Extract to read –
..........

# VIP922 and the iPhone



## daimhin

I am getting my 922 installed today and I was wondering if anyone has used the iPhone application to access one? Is it worth the $30 for the app?

Eric


----------



## Garyunc

I can't speak for VIP922 but I use the slingplayer for Iphone all the time to access my slingbox pro. IMO, yes it is worth the $30. I would have paid double the $30 to have it.


----------



## zer0cool

Once you've got your 922, you can log in to the dish Remote access site and you'll find a "Go Mobile" button at the top. you'll still have to purchase the Slingplayer from the iTunes Appstore, but Dish will credit your bill $29.99.

I've tried it out, and it seems to work fairly well. i paused something and it took forever to get back to live mode aand change the channel, and you definitely need to set up your favorite channels, or you'll spend a lot of time getting to them.


----------



## kstevens

the app works very well but don't use it with the 1st or 2nd gen iPhone. The interface is crippled.

Glor


----------



## zer0cool

I fully expect my experience to be improved when I upgrade to whatever Apple releases iPhone-wise this summer.


----------



## daimhin

I got my 922 installed this morning and I have the iPhone app using the link on the site. Glad to see they are going to reimburse the $30, makes that purchase much easier.

..........

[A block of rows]
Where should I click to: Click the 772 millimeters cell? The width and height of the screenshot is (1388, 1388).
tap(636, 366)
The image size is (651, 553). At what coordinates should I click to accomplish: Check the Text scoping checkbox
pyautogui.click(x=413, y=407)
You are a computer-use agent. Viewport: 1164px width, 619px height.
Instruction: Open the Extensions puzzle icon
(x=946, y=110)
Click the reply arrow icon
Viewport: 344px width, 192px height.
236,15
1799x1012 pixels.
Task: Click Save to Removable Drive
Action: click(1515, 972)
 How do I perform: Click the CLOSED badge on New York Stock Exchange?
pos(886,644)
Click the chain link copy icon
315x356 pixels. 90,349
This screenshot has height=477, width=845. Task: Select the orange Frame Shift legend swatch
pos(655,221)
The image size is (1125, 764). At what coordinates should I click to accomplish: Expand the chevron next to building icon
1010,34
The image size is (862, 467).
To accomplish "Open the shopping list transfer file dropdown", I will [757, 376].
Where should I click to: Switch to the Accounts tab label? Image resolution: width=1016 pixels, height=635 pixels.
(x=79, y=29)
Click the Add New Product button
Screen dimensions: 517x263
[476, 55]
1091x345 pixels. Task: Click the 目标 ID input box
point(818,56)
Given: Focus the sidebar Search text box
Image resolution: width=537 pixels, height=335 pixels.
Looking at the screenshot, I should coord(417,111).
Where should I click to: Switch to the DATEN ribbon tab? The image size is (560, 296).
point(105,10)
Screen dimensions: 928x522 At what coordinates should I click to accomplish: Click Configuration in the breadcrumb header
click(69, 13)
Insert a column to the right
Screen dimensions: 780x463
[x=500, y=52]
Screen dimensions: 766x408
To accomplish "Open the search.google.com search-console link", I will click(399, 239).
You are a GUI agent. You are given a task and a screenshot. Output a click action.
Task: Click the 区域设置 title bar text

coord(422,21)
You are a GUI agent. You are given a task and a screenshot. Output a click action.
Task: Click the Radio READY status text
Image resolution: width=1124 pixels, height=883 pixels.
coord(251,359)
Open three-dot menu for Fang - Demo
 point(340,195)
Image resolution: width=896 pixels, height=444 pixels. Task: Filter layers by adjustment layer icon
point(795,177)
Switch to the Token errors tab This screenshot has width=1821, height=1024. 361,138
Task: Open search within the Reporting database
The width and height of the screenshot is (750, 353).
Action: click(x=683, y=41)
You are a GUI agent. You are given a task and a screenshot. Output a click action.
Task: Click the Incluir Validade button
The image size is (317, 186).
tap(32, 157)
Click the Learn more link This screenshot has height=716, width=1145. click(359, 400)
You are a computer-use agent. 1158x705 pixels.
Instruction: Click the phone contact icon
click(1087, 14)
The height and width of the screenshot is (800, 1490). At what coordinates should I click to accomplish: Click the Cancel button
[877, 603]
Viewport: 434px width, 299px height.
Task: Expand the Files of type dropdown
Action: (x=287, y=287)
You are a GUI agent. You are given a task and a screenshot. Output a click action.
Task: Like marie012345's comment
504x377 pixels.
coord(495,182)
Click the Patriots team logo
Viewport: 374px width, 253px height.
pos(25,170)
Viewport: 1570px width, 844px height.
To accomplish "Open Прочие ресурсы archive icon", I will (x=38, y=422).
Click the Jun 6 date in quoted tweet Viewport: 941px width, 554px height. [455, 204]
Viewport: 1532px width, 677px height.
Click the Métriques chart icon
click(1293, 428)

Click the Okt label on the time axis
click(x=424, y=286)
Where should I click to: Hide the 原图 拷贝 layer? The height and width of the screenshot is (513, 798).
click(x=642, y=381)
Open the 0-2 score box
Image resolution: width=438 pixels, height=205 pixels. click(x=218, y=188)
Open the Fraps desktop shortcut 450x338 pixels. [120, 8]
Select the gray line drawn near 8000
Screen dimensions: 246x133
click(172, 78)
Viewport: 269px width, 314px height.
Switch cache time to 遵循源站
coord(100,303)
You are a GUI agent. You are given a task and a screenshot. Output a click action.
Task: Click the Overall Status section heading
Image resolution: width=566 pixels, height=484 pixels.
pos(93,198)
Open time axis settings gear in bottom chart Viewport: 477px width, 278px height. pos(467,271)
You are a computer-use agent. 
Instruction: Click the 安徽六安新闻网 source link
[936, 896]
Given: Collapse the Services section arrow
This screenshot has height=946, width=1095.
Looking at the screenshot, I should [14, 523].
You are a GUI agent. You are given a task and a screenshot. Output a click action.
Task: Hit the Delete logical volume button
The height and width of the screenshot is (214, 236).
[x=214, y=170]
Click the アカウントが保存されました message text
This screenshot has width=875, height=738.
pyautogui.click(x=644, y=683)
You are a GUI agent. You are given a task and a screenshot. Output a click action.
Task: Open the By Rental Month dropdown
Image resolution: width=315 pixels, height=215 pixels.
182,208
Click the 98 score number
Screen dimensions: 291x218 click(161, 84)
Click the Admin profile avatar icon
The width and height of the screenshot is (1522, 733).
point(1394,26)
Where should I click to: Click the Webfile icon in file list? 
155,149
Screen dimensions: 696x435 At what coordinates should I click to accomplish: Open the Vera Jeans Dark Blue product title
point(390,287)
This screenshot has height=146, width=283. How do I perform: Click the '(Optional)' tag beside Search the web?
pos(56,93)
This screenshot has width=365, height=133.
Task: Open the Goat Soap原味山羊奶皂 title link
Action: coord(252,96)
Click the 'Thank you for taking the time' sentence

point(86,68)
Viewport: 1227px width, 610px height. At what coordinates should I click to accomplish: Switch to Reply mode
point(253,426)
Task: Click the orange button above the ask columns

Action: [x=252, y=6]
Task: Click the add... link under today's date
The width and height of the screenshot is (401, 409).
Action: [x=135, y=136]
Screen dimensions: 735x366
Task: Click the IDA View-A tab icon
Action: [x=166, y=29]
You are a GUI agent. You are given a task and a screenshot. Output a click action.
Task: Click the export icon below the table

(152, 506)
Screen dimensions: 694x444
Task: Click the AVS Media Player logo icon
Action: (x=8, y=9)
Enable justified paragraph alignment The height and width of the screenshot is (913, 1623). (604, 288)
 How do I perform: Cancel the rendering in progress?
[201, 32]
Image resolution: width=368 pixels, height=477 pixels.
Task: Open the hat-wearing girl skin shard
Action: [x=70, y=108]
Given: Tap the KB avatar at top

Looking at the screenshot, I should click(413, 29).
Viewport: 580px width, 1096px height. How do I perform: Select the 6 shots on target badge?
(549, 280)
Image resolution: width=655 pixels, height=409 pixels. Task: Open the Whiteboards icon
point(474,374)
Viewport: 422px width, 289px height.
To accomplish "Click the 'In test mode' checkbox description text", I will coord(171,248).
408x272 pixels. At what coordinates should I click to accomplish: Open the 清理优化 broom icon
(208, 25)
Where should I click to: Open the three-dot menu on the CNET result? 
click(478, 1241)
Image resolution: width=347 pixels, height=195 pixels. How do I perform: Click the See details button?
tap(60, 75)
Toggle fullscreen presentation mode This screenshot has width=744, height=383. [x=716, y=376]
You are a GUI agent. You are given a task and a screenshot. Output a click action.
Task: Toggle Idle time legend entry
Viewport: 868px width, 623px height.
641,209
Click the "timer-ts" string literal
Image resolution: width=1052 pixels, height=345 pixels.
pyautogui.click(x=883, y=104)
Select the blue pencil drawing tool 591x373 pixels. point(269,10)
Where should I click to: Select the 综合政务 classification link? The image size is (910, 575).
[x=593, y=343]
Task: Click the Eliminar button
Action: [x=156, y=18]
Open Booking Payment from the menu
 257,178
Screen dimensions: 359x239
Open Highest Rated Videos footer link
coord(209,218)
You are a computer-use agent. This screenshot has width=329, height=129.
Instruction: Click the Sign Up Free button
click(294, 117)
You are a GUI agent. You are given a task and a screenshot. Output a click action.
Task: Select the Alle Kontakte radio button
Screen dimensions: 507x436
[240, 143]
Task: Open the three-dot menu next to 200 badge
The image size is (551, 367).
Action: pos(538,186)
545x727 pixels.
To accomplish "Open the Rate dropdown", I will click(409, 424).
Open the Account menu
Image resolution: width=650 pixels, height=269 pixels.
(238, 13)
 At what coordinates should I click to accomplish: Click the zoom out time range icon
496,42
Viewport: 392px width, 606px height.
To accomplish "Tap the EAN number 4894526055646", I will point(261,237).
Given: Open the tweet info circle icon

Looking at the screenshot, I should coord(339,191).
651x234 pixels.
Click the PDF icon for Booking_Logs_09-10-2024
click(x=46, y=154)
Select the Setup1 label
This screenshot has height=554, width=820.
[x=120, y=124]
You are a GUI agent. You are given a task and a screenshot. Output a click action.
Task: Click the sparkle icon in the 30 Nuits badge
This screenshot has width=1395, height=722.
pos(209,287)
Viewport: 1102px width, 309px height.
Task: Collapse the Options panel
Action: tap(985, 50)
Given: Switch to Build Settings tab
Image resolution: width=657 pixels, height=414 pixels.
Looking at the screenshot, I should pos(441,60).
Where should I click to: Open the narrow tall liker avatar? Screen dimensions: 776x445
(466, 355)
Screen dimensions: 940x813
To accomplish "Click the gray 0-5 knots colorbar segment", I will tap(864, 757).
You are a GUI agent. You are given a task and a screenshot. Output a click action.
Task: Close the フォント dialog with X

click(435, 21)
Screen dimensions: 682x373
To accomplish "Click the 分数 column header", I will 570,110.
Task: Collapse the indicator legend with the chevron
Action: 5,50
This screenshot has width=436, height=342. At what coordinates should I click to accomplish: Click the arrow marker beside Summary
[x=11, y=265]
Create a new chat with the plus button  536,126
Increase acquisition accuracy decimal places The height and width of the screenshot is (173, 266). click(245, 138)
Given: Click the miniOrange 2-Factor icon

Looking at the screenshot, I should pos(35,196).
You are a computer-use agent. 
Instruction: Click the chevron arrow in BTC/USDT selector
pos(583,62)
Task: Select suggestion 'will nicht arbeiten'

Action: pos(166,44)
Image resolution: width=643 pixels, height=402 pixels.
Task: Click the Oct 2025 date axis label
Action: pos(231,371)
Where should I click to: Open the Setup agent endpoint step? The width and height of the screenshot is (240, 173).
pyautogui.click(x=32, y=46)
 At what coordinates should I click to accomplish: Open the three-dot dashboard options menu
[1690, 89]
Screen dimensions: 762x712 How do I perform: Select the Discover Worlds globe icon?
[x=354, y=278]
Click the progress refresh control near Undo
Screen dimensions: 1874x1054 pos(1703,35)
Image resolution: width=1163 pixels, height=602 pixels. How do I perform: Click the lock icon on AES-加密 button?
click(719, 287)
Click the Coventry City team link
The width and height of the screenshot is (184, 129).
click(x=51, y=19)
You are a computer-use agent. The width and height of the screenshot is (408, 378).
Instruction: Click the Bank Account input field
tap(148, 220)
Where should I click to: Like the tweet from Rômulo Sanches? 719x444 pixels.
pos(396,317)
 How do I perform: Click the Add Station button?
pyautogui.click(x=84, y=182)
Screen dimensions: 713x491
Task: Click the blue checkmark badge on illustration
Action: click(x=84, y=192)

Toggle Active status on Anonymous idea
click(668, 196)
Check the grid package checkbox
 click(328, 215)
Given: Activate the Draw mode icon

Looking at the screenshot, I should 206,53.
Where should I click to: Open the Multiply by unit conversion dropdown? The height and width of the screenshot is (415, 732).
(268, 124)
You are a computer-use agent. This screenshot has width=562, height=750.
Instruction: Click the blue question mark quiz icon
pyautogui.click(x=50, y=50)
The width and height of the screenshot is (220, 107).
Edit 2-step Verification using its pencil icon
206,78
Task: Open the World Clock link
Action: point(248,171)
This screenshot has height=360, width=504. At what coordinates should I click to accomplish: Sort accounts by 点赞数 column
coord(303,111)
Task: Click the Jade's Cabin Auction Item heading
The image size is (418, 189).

..........

Problem to solve – According to the VIP922 thread, how much will Dish credit to your bill after you buy the Slingplayer app?

Full output – $29.99